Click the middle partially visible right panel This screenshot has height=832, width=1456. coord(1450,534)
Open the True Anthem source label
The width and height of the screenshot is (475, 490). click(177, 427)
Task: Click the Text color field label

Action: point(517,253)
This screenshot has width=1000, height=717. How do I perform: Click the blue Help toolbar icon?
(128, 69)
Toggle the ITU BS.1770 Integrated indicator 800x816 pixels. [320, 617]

--

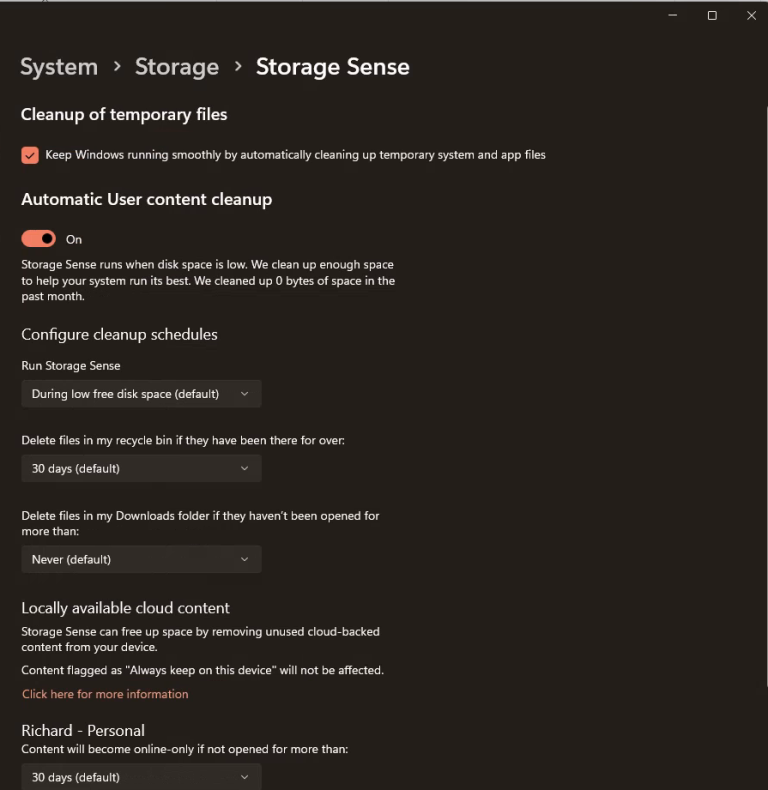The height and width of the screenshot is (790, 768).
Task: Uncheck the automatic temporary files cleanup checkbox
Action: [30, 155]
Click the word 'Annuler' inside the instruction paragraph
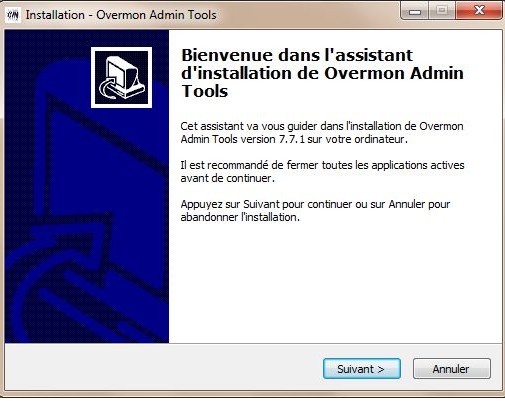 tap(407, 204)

* Work to complete
Transcribe each line of the data above, unaltered, from the one where "Click the middle" appears to the one where "Toggle the ITU" appears, inclusive of both.

* Exercise answer
Click the middle partially visible right panel This screenshot has height=832, width=1456. coord(1450,534)
Open the True Anthem source label
The width and height of the screenshot is (475, 490). click(177, 427)
Task: Click the Text color field label

Action: point(517,253)
This screenshot has width=1000, height=717. How do I perform: Click the blue Help toolbar icon?
(128, 69)
Toggle the ITU BS.1770 Integrated indicator 800x816 pixels. [320, 617]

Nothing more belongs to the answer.